---------- The input

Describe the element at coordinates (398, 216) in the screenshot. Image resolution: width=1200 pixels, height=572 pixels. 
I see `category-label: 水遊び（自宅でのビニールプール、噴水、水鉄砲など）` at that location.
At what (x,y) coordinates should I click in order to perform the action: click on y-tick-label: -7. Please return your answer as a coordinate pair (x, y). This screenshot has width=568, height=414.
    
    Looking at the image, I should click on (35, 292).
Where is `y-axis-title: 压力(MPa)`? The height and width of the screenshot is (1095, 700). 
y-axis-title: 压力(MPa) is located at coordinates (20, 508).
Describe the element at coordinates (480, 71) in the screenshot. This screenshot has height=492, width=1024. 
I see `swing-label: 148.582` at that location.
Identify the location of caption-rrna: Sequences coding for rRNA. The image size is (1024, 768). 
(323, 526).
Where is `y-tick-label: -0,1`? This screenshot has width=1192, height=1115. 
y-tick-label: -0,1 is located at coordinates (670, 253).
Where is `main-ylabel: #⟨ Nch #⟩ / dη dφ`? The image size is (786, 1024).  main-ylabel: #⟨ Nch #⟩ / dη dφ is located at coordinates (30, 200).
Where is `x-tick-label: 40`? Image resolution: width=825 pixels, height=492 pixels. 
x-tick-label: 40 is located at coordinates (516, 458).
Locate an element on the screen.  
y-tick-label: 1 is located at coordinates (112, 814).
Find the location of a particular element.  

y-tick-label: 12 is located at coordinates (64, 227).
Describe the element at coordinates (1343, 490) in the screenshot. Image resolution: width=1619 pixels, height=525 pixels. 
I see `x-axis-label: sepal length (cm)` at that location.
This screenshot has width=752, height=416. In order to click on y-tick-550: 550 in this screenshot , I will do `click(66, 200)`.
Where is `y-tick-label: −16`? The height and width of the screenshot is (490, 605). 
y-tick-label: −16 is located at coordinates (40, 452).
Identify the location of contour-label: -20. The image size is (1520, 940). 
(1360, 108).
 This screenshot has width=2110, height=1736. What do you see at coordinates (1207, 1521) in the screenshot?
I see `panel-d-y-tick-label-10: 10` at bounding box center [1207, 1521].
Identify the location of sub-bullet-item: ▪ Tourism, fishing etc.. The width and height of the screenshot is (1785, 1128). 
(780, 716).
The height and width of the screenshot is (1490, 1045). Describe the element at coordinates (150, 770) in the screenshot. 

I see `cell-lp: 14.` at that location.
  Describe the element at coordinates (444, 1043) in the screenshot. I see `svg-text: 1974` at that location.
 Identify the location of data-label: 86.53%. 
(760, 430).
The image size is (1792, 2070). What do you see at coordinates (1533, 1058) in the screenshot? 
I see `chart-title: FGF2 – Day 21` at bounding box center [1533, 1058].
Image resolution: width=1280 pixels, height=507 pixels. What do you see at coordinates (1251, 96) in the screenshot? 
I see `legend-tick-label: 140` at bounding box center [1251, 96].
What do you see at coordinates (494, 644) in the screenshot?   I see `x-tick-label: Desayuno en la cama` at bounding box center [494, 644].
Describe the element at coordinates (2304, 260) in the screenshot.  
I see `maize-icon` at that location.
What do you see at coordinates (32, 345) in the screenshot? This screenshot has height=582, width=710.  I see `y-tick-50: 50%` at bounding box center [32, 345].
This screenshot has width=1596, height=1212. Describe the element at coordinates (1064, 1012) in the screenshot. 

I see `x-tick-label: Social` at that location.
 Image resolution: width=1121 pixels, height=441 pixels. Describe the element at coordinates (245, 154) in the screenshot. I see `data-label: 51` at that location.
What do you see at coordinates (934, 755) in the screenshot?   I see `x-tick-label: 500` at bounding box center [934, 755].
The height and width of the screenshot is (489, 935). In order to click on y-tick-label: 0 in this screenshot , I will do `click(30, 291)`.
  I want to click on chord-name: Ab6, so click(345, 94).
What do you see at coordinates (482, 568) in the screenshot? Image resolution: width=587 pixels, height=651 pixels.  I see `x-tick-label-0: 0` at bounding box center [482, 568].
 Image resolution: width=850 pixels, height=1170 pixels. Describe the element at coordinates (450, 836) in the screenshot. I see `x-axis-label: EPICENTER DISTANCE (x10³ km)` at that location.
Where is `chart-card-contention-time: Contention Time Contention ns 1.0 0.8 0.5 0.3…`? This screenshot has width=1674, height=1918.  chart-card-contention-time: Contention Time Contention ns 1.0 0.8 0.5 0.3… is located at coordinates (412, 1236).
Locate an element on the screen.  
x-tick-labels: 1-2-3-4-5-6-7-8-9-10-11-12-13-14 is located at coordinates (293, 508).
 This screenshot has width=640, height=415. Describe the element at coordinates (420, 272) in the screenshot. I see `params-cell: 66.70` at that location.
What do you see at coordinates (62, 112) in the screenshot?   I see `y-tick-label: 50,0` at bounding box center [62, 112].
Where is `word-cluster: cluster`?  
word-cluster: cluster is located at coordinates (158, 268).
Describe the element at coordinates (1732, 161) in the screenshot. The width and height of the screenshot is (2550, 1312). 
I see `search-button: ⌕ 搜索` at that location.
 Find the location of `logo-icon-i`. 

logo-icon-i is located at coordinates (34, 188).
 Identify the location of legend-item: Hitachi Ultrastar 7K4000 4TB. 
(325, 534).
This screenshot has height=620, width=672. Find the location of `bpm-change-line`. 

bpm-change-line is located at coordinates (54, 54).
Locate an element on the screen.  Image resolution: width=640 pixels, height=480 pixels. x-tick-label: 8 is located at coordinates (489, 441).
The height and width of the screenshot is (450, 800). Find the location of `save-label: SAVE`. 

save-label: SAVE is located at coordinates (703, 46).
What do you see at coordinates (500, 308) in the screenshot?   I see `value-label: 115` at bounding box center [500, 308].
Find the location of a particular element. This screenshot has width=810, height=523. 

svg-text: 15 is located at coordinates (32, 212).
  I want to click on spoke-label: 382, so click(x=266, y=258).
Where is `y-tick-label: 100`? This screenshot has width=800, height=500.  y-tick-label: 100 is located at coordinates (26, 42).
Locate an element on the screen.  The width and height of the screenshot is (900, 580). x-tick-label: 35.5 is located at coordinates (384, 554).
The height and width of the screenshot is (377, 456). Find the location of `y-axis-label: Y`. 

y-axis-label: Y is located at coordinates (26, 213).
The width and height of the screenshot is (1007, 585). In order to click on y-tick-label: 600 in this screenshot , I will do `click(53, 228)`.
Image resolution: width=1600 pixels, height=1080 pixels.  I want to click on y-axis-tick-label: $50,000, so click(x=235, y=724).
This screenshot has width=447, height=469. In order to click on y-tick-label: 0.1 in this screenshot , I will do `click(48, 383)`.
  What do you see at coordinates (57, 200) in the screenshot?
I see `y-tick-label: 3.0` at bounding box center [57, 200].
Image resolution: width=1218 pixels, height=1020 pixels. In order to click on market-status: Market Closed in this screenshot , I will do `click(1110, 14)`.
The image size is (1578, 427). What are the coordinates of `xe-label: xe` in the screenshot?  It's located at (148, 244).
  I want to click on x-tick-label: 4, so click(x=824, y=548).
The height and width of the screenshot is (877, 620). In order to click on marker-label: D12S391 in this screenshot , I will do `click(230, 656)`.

--------------------

> **The problem**
Copy the material above verbatim, everything from the line containing "Describe the element at coordinates (1732, 161)" down to the line containing "coordinates (26, 42).", including both of those lines.

> **Result for this task**
Describe the element at coordinates (1732, 161) in the screenshot. The width and height of the screenshot is (2550, 1312). 
I see `search-button: ⌕ 搜索` at that location.
 Find the location of `logo-icon-i`. 

logo-icon-i is located at coordinates (34, 188).
 Identify the location of legend-item: Hitachi Ultrastar 7K4000 4TB. 
(325, 534).
This screenshot has height=620, width=672. Find the location of `bpm-change-line`. 

bpm-change-line is located at coordinates (54, 54).
Locate an element on the screen.  Image resolution: width=640 pixels, height=480 pixels. x-tick-label: 8 is located at coordinates (489, 441).
The height and width of the screenshot is (450, 800). Find the location of `save-label: SAVE`. 

save-label: SAVE is located at coordinates (703, 46).
What do you see at coordinates (500, 308) in the screenshot?   I see `value-label: 115` at bounding box center [500, 308].
Find the location of a particular element. This screenshot has width=810, height=523. 

svg-text: 15 is located at coordinates (32, 212).
  I want to click on spoke-label: 382, so click(x=266, y=258).
Where is `y-tick-label: 100`? This screenshot has width=800, height=500.  y-tick-label: 100 is located at coordinates (26, 42).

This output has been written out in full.